__What to do__
Repeat word for word the line with "The image size is (1608, 882)." and every line after it until the records below run out.

[[ Records provided, beginning ]]

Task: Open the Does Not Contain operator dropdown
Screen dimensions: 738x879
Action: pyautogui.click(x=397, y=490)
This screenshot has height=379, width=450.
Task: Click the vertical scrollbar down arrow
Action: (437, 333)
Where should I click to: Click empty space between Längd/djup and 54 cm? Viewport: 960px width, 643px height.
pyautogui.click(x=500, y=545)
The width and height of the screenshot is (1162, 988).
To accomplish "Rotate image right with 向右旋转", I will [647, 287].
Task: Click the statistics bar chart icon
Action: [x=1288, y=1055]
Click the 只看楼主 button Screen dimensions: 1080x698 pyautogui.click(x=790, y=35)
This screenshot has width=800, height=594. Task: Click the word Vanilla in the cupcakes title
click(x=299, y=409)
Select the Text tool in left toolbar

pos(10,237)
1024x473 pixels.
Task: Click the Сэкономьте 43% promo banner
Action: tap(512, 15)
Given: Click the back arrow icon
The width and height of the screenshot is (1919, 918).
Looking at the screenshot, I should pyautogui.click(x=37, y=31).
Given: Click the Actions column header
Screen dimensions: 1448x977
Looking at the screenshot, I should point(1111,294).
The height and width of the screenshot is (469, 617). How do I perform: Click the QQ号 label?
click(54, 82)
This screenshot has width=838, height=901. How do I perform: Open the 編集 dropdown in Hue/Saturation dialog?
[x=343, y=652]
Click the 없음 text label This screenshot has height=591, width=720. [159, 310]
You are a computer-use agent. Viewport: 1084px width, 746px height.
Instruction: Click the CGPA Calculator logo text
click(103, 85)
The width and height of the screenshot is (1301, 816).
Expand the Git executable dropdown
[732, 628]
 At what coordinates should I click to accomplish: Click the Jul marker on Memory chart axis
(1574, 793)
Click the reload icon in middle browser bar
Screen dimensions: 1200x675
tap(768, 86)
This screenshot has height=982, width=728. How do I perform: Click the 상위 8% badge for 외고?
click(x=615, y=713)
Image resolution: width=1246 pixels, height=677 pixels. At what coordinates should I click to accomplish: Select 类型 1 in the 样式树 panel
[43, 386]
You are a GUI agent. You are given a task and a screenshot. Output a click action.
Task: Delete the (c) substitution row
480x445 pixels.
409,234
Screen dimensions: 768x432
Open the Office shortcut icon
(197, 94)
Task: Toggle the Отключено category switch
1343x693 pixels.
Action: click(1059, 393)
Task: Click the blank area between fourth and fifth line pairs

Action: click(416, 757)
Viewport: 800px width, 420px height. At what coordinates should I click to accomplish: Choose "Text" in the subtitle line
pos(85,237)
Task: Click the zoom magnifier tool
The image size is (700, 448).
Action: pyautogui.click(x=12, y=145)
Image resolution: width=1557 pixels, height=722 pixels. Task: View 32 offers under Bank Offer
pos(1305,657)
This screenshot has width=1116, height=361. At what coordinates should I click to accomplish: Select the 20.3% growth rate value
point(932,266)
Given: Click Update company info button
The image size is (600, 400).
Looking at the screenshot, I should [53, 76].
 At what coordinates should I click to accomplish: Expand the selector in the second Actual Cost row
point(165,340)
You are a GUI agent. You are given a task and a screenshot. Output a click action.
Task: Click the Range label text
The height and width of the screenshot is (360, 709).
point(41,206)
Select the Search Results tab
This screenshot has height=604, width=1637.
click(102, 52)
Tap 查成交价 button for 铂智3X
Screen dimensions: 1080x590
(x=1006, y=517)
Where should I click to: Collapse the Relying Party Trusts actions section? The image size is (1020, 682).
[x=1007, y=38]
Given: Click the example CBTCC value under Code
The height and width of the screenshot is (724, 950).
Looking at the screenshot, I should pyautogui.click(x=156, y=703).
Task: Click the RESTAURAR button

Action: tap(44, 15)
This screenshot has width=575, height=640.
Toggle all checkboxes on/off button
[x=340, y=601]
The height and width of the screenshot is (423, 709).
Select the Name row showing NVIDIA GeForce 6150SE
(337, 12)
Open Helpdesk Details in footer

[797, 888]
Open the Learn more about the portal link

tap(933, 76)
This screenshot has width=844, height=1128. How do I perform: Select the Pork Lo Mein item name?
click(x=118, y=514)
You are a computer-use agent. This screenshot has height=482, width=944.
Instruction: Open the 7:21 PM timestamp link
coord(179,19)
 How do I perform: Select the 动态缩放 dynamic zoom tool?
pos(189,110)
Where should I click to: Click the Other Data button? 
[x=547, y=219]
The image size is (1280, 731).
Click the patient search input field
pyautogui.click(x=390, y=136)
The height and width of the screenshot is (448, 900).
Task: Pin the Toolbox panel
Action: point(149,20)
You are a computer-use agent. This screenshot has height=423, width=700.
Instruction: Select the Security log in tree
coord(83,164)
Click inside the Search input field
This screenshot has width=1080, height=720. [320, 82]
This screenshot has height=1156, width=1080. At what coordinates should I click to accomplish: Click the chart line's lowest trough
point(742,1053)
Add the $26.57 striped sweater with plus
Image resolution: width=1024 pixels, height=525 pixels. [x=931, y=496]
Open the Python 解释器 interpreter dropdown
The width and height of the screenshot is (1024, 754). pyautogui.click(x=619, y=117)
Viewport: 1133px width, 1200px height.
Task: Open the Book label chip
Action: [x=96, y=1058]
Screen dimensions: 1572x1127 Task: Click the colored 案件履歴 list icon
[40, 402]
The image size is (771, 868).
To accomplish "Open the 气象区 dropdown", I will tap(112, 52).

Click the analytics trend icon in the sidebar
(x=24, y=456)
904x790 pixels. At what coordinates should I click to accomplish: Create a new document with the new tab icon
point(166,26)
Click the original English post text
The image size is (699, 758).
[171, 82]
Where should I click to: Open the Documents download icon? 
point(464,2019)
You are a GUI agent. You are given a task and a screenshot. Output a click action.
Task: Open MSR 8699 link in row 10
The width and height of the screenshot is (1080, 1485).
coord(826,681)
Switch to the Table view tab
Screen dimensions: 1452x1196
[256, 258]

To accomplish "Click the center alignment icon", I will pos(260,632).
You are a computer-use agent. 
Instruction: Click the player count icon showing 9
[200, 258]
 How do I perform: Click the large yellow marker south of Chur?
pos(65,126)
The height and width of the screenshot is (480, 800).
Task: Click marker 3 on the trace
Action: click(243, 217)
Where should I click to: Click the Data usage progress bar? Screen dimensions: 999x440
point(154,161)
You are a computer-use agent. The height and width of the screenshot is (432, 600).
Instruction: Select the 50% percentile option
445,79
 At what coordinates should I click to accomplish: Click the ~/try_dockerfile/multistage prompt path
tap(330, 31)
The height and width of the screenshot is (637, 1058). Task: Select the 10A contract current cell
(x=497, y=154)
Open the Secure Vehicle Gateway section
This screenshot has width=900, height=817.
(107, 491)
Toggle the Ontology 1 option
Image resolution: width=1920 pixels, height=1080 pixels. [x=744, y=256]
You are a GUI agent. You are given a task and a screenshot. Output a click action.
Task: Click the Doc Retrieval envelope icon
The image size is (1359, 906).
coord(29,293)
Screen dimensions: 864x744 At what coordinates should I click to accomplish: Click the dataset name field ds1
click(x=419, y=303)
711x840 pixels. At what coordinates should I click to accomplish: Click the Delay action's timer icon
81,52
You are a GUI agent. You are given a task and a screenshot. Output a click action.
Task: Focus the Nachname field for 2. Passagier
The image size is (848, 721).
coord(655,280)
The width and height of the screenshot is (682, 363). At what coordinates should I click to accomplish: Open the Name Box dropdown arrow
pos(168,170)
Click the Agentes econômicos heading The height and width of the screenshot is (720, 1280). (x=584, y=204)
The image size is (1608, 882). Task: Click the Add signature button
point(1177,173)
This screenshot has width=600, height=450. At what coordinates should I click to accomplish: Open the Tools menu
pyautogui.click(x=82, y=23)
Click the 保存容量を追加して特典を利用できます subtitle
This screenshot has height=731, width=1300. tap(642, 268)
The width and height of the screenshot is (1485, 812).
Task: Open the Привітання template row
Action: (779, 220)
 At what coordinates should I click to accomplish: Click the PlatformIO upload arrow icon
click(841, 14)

[[ Records provided, end ]]

__Written answer__
The image size is (1608, 882). Task: Click the Add signature button
point(1177,173)
This screenshot has width=600, height=450. At what coordinates should I click to accomplish: Open the Tools menu
pyautogui.click(x=82, y=23)
Click the 保存容量を追加して特典を利用できます subtitle
This screenshot has height=731, width=1300. tap(642, 268)
The width and height of the screenshot is (1485, 812).
Task: Open the Привітання template row
Action: (779, 220)
 At what coordinates should I click to accomplish: Click the PlatformIO upload arrow icon
click(841, 14)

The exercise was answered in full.